● **COMPLETE THE FOLLOWING**
A: Name every city that the article on guided busways mentions.
B: Condense the paragraph of the guided busway article beginning "Haifa is following the lead of Istanbul" into one shorter sentence that keeps its main facts.
C: Reproduce the guided busway article word for word, from "ARCHIVES: This is" up to and including "to, er, drive.".

● **TEXT PASSAGE**

__________________________________________________

ARCHIVES: This is legacy content from before Sustainable Cities Collective was relaunched as Smart Cities Dive in early 2017. Some information, such as publication dates or images, may not have migrated over. For the latest in smart city news, check out the new Smart Cities Dive site or sign up for our daily newsletter.

The Rise of the Guided Busway

Haifa's guided buswayThe inhabitants of parts of Haifa, a city in northern Israel, are excited about a new rapid transit bus service that has just opened. What's special about it is that it is guided by optical strips along special bus lanes, meaning that the driver doesn't always have to, er, drive.

Haifa is following the lead of Istanbul, after its Metropolitan Municipality purchased 50 of the bi-articulated vehicles for its own Metrobus project.

The original buses, from which both these public transport systems take their inspiration, are called Phileas, and were developed in Eindhoven, Holland. They are named after the protagonists in Jules Verne's adventure classic, Around the World in 80 Days, Phileas Fogg.

The Phileas concept has evolved somewhat before reaching Haifa. Whereas the former were all electric buses, these are mostly diesel.

__________________________________________________

Dataset items:
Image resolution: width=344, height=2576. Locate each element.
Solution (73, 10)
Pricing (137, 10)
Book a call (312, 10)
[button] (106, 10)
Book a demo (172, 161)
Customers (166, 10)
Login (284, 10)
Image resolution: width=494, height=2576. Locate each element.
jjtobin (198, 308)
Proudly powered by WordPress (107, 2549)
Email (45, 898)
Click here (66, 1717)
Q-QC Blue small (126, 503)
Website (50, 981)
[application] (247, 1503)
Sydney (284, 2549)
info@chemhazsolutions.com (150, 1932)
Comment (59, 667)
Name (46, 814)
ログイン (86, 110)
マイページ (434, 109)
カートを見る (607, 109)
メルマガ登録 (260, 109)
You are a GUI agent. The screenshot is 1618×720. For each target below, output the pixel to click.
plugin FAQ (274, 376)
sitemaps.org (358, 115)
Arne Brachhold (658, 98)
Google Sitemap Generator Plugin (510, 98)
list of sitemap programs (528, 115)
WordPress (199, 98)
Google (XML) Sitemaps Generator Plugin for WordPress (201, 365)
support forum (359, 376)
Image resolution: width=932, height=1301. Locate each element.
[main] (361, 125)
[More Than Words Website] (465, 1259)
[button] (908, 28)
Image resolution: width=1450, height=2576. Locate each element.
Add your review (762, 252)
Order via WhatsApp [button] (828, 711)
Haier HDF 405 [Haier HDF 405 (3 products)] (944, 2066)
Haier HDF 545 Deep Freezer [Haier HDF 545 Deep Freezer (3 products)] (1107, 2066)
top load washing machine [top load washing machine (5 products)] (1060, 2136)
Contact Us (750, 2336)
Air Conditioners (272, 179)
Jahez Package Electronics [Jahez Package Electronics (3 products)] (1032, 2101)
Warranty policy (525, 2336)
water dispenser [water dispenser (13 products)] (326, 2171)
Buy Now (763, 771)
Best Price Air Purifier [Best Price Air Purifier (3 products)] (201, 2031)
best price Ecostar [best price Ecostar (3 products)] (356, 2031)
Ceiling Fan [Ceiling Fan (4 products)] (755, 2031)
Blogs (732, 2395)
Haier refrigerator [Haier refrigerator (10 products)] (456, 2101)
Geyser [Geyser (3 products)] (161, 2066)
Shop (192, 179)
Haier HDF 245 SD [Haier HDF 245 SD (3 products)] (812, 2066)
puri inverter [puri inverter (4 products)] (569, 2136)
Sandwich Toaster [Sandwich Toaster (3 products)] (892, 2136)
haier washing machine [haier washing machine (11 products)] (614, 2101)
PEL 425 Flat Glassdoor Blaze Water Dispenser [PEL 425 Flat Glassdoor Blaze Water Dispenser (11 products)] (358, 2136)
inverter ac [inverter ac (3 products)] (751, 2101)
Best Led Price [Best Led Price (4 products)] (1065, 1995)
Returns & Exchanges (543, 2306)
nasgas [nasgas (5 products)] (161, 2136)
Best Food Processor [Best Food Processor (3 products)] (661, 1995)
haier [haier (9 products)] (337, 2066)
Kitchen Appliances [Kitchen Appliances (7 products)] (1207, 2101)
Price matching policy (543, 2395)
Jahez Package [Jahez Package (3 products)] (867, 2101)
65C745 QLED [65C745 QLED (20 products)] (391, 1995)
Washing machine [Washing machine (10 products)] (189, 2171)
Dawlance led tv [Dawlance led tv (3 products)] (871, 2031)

__________________________________________________

● **ANSWERS TO THE PROBLEMS**
A: Haifa, Istanbul, Eindhoven

B: Haifa follows Istanbul, whose Metropolitan Municipality bought 50 bi-articulated vehicles for its Metrobus project.

C:
ARCHIVES: This is legacy content from before Sustainable Cities Collective was relaunched as Smart Cities Dive in early 2017. Some information, such as publication dates or images, may not have migrated over. For the latest in smart city news, check out the new Smart Cities Dive site or sign up for our daily newsletter.

The Rise of the Guided Busway

Haifa's guided buswayThe inhabitants of parts of Haifa, a city in northern Israel, are excited about a new rapid transit bus service that has just opened. What's special about it is that it is guided by optical strips along special bus lanes, meaning that the driver doesn't always have to, er, drive.